Comic Sans

I ran across an article the other day on Facebook about how horrible the Comic Sans MS font is.  Really?  I love this font.  It's my default font for emails in part because it's a bit larger for the size and therefore easier for my old eyes to read.  I love the way it leans towards being cursive without really being cursive.  I gather I'm alone in this since there seems to be a lot of people who hate the font.  

Comic Sans MS is a sans-serif font.  Serifs are the little wispy ends to a letter, the base of the A or the curly cue on the top of the g.  "Sans" means without, so a sans-serif font is a block letter font without all the little flourishes.  The font was originally designed to be used in comics/graphic novels.  You know, the words in the little balloons above the character's head.  It was designed to be a casual font, not at all formal.  It became part of the Microsoft Word program back in the days of Windows 95 so it's been available for a long time.

The argument against the font seems to center on it's use in formal writing.  Apparently a "casual" font isn't allowed in a formal setting.  I'm not sure what qualifies as a formal setting but I guess anywhere other than in little balloons.  The comparison made was like wearing a clown suit to a formal dinner.  Hmmm.  Maybe the folks in the formal attire need to get over themselves.   
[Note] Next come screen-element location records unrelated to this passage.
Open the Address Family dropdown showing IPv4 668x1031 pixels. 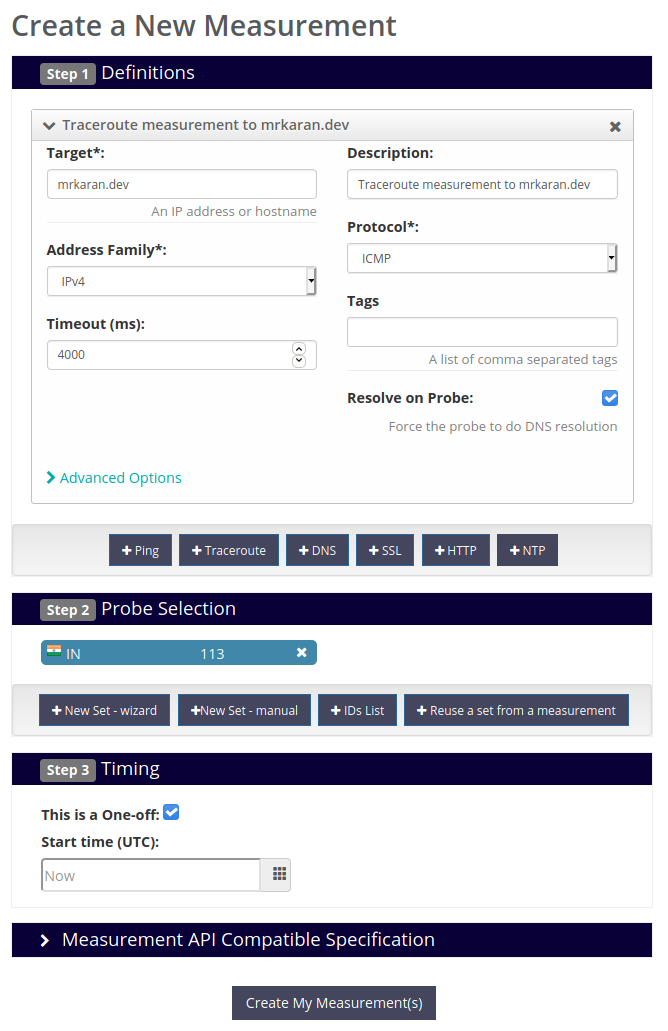(x=181, y=281)
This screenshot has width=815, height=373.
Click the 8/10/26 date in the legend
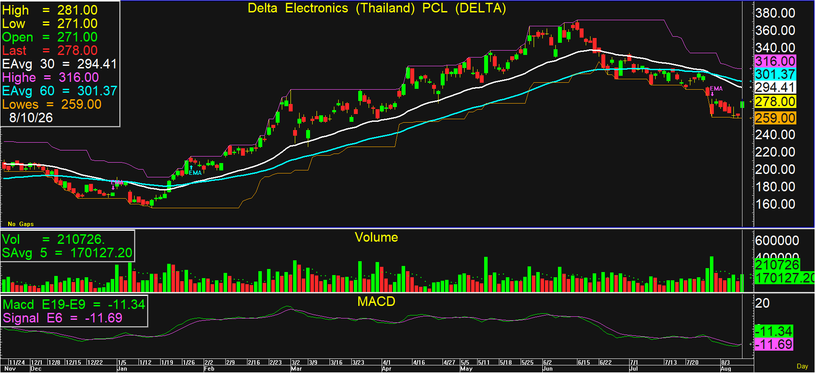[x=32, y=118]
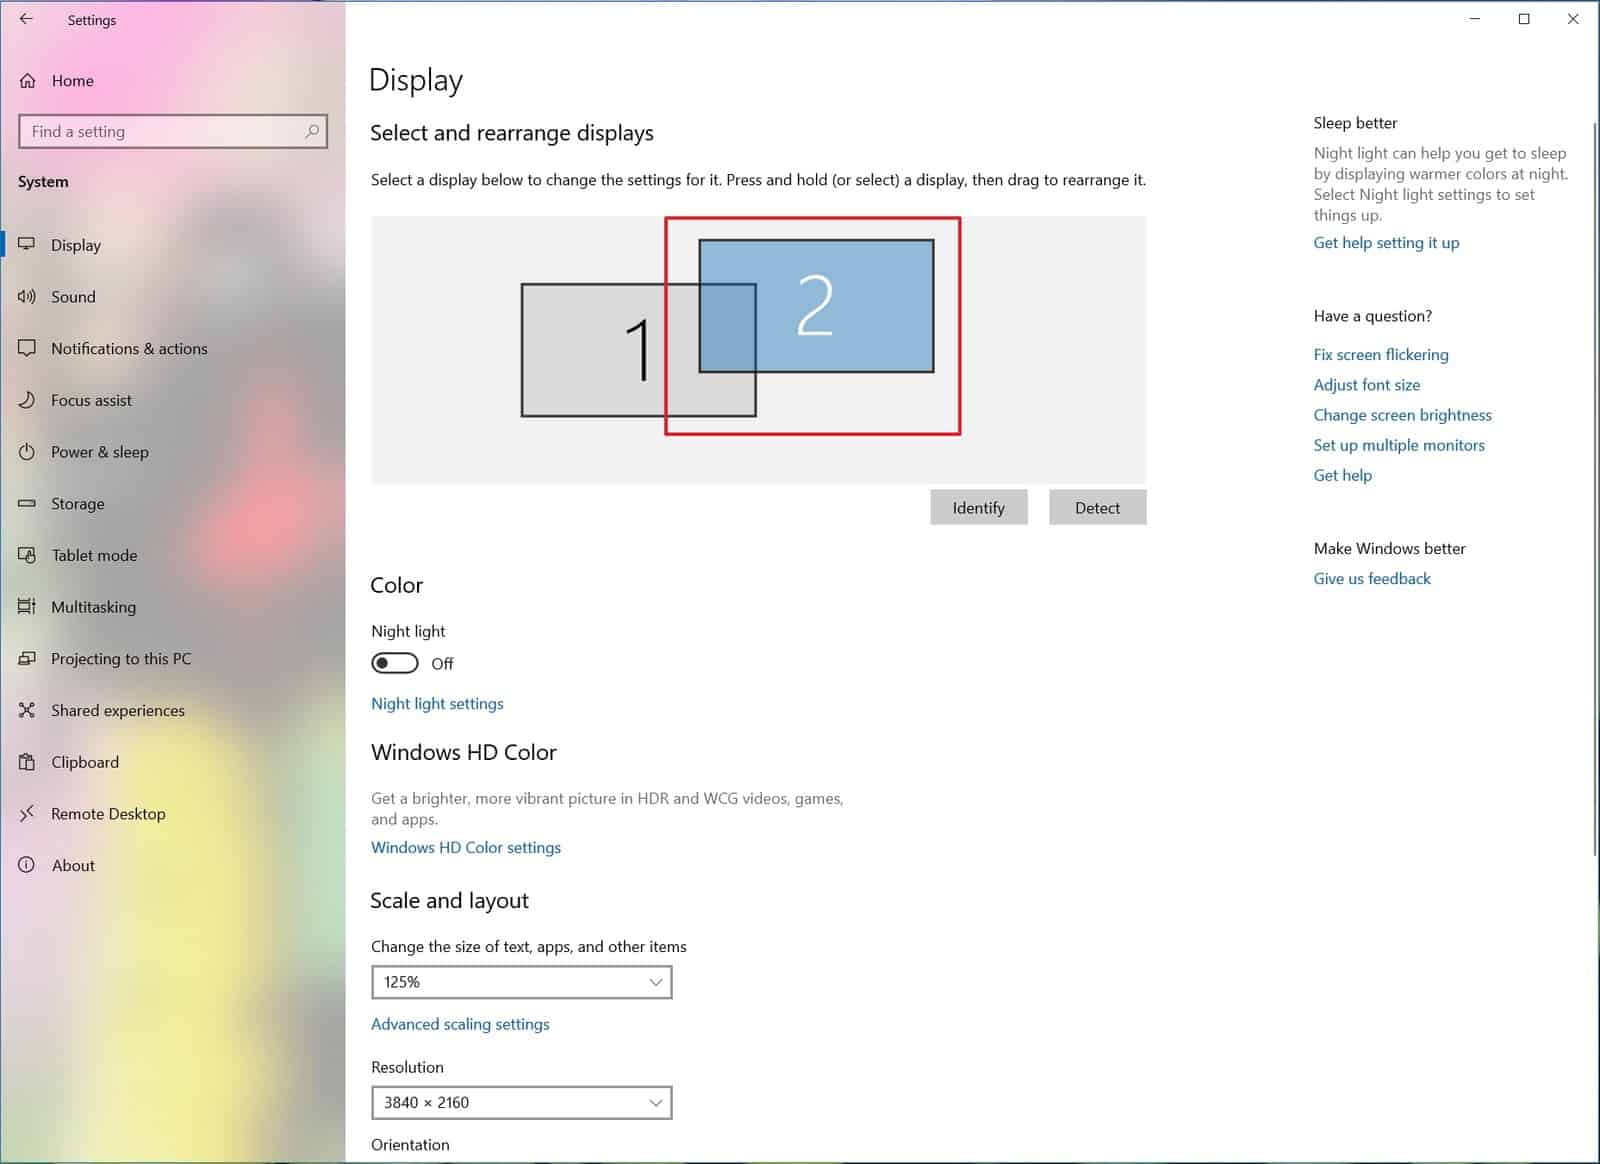Screen dimensions: 1600x1164
Task: Expand the 3840 × 2160 resolution dropdown
Action: [521, 1102]
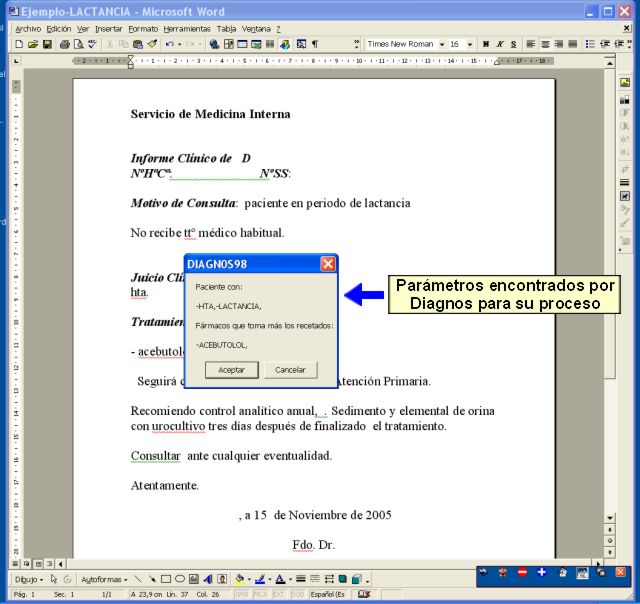Expand the font size 16 dropdown
Image resolution: width=640 pixels, height=604 pixels.
[x=470, y=44]
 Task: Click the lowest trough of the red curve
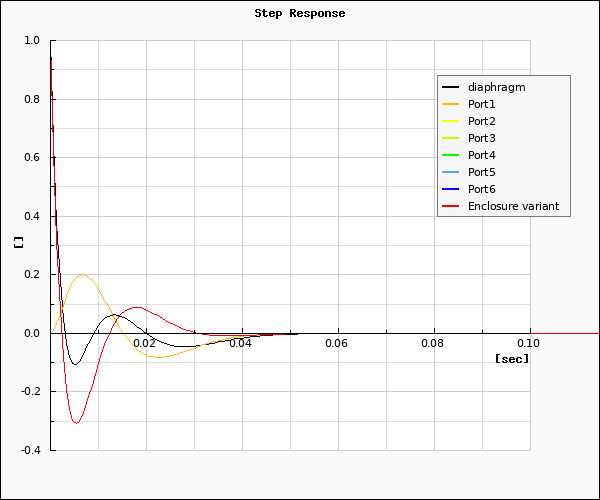(x=76, y=422)
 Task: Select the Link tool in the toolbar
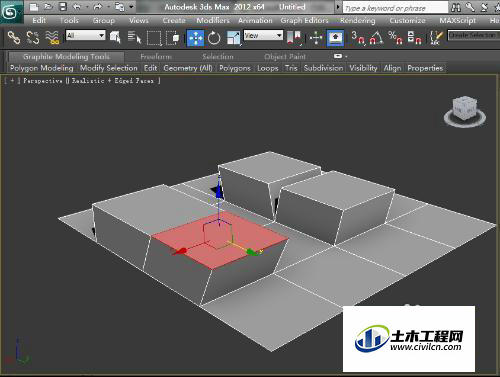[x=14, y=37]
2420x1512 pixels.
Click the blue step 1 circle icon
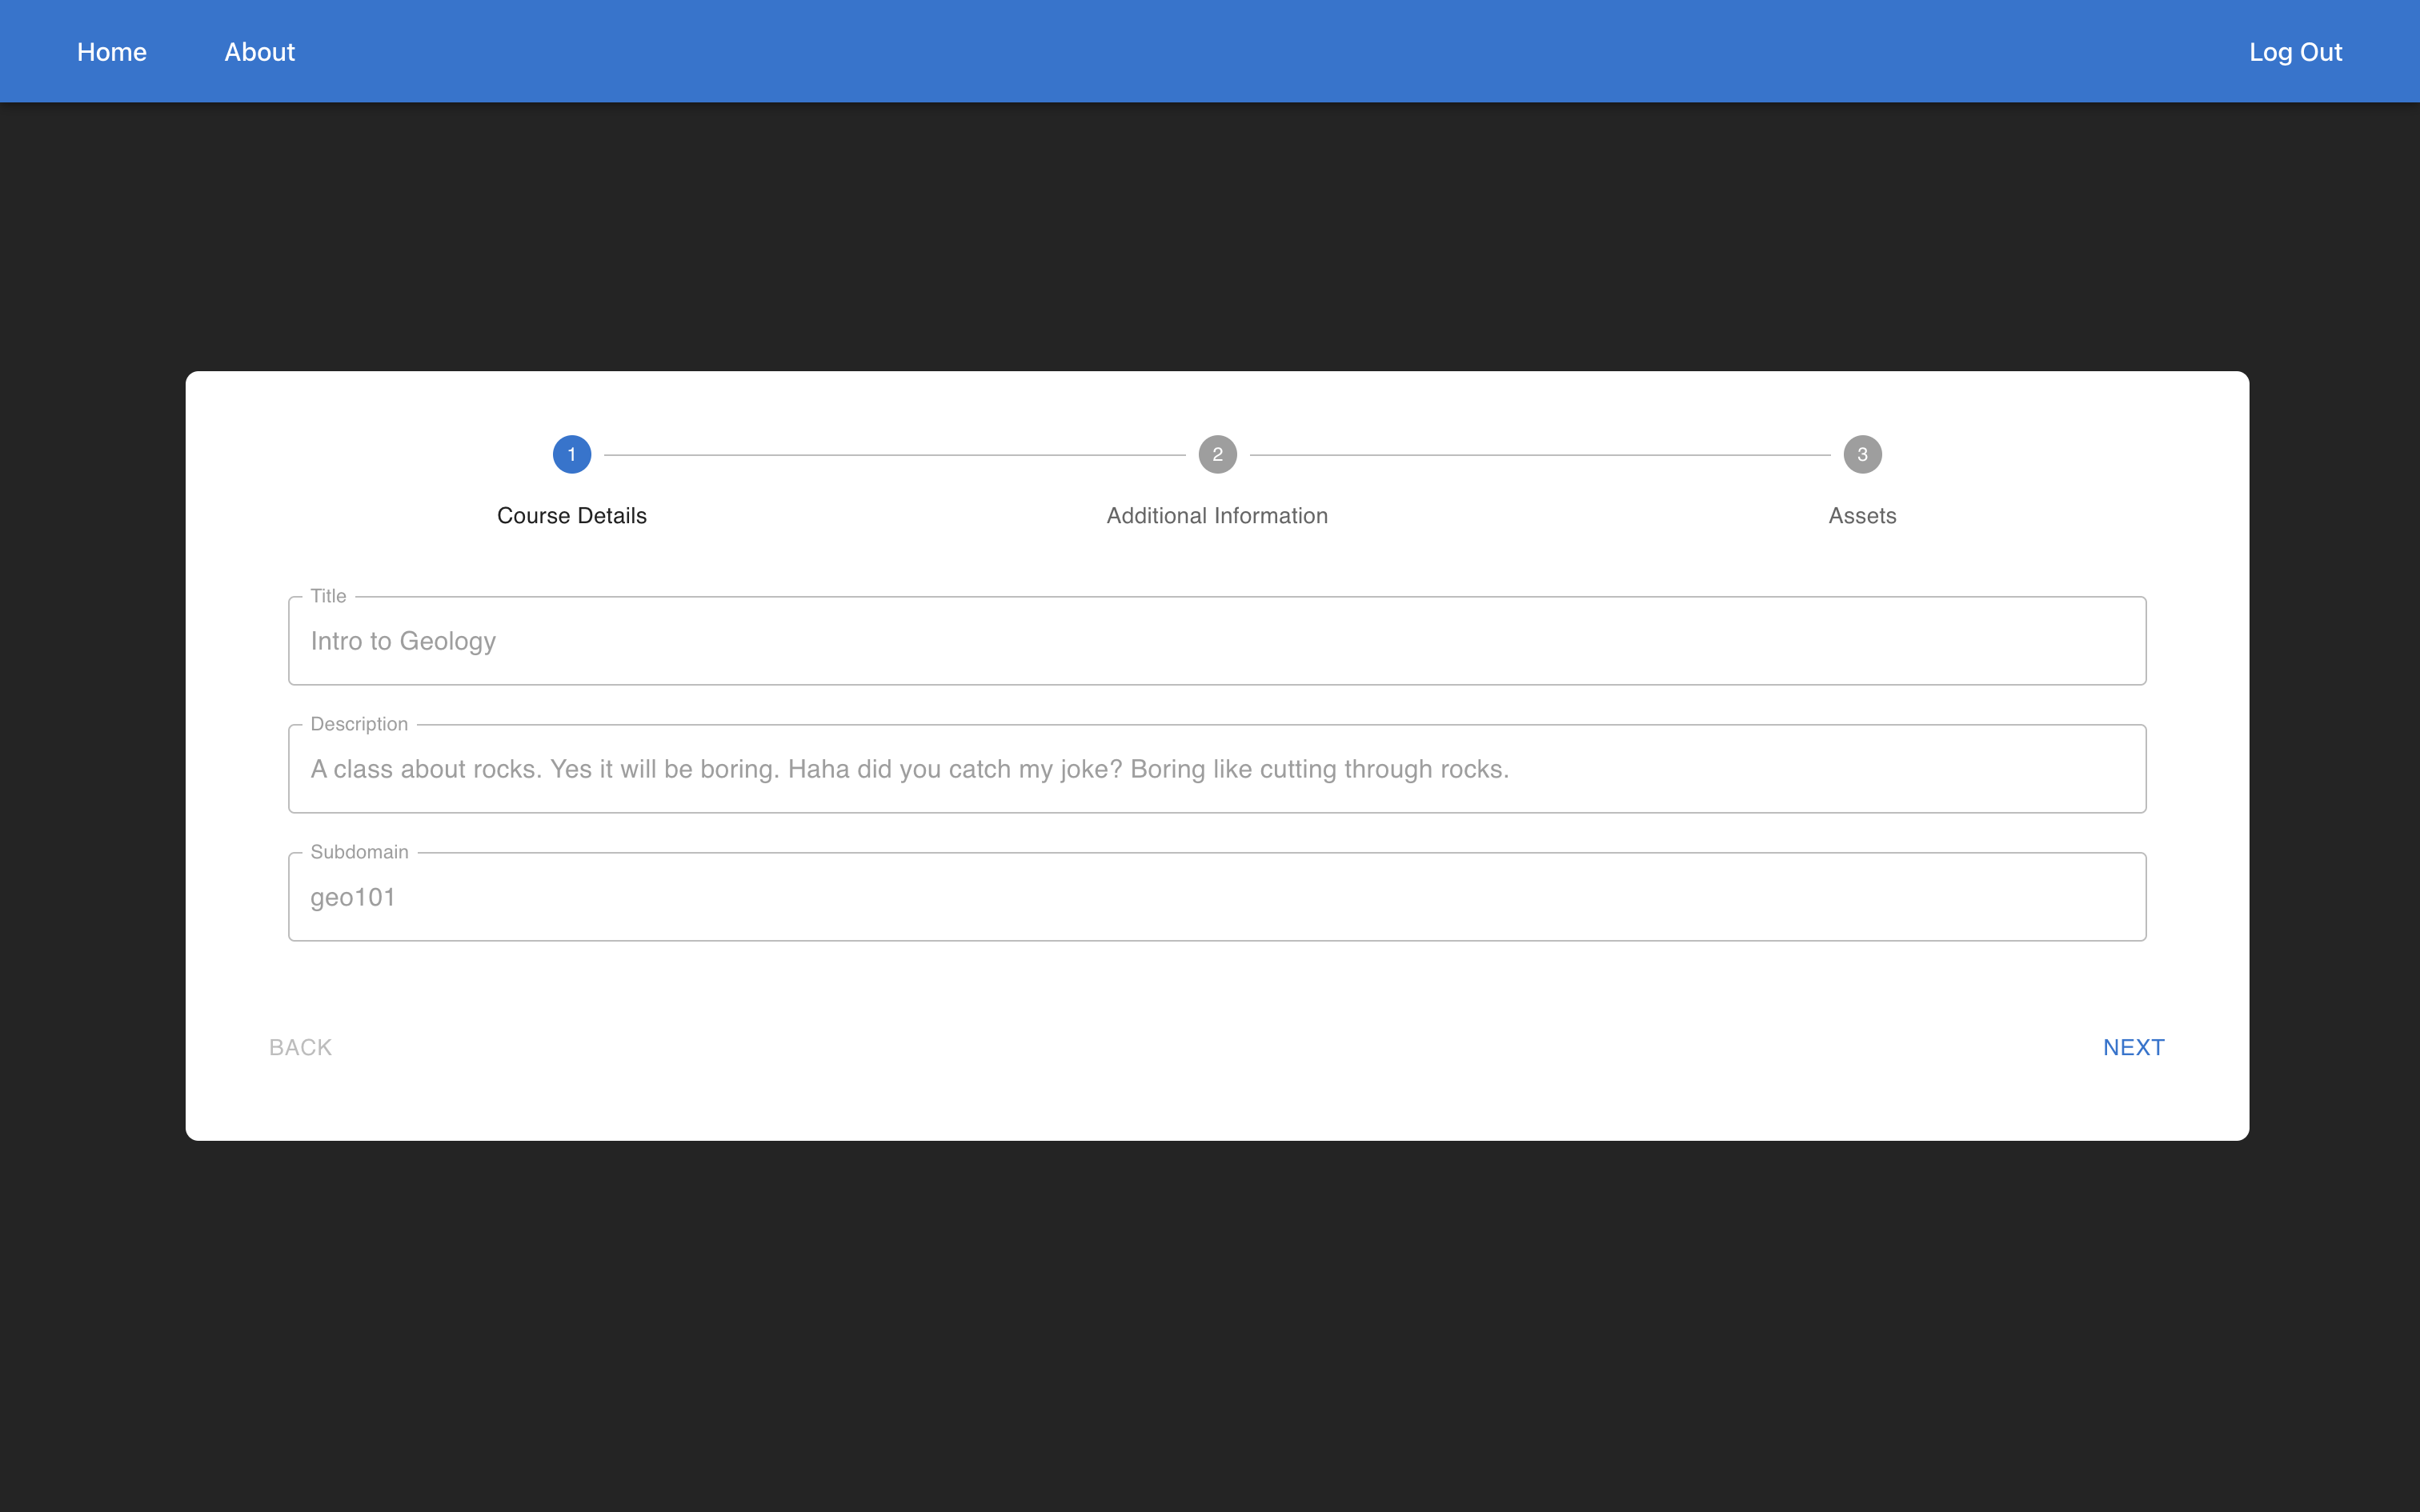[x=572, y=454]
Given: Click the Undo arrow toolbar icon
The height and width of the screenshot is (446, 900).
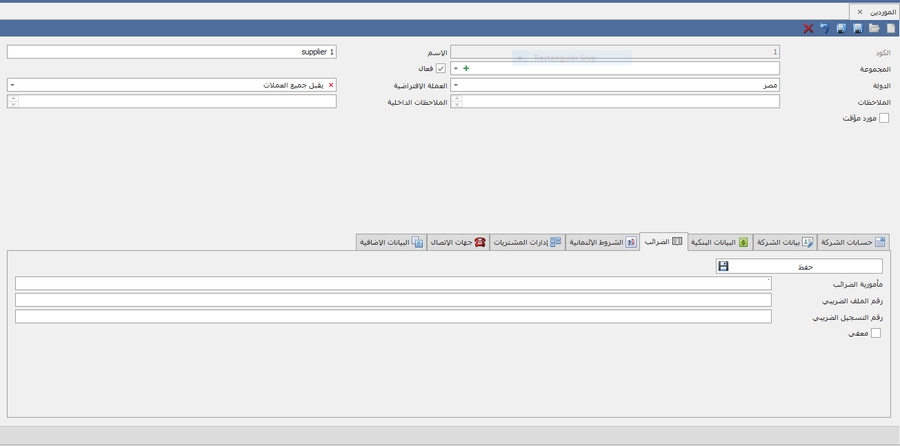Looking at the screenshot, I should coord(825,29).
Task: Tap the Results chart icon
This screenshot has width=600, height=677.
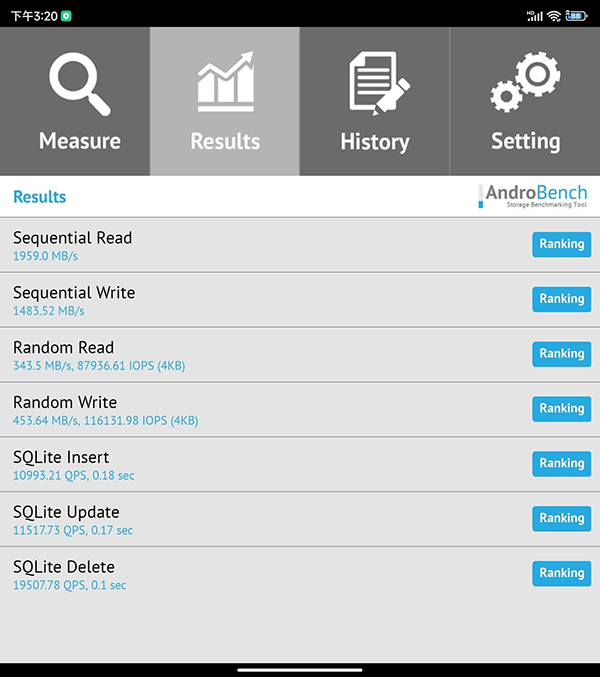Action: 225,84
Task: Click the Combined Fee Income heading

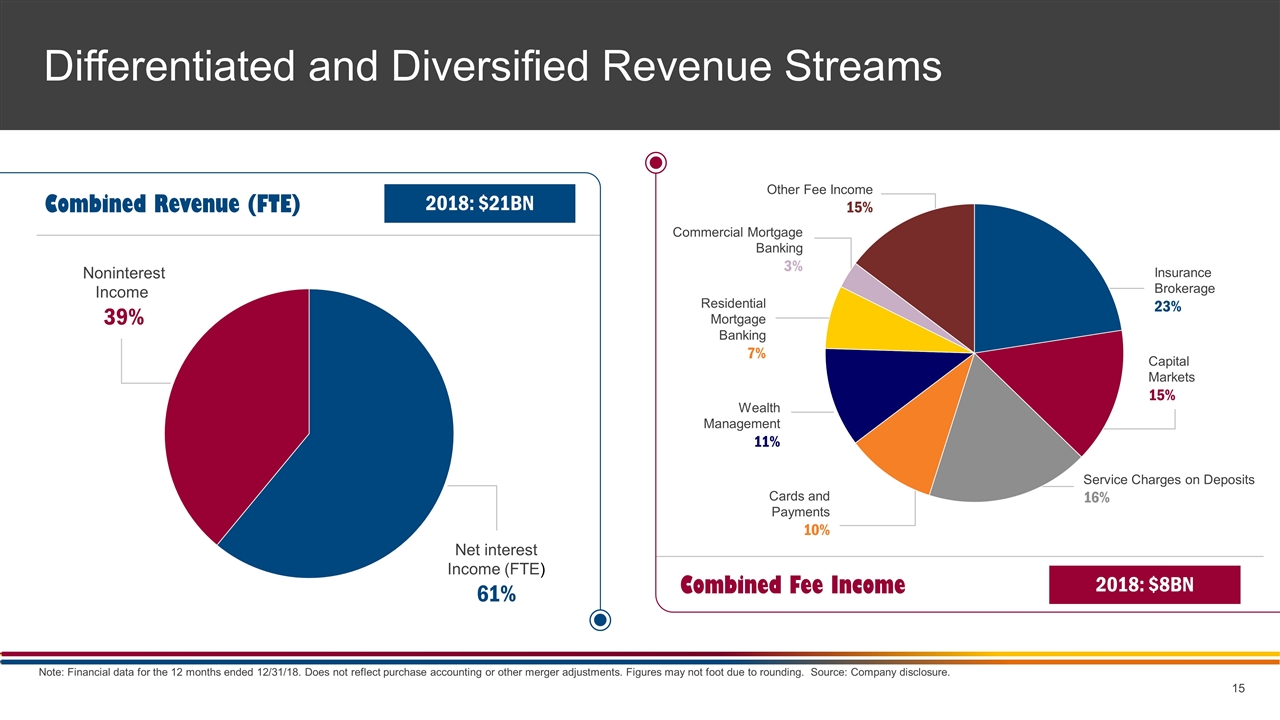Action: (x=792, y=585)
On the other side of the question is what makes Comic Sans MS a perfect font.  It is the fact that nearly every single letter is really different from all the others.  The exception is that b and d are mirror images of each other but g and q are not.  This makes this font perfect for people with dyslexia because it's easier to read, easier to distinguish. 

I learned to write cursive as a child, of course, since I'm old, but these days I use a hodgepodge of cursive and printed letters that sort of reminds me of Comic Sans.  I hope the font doesn't go away for all those with dyslexia and for those of us without.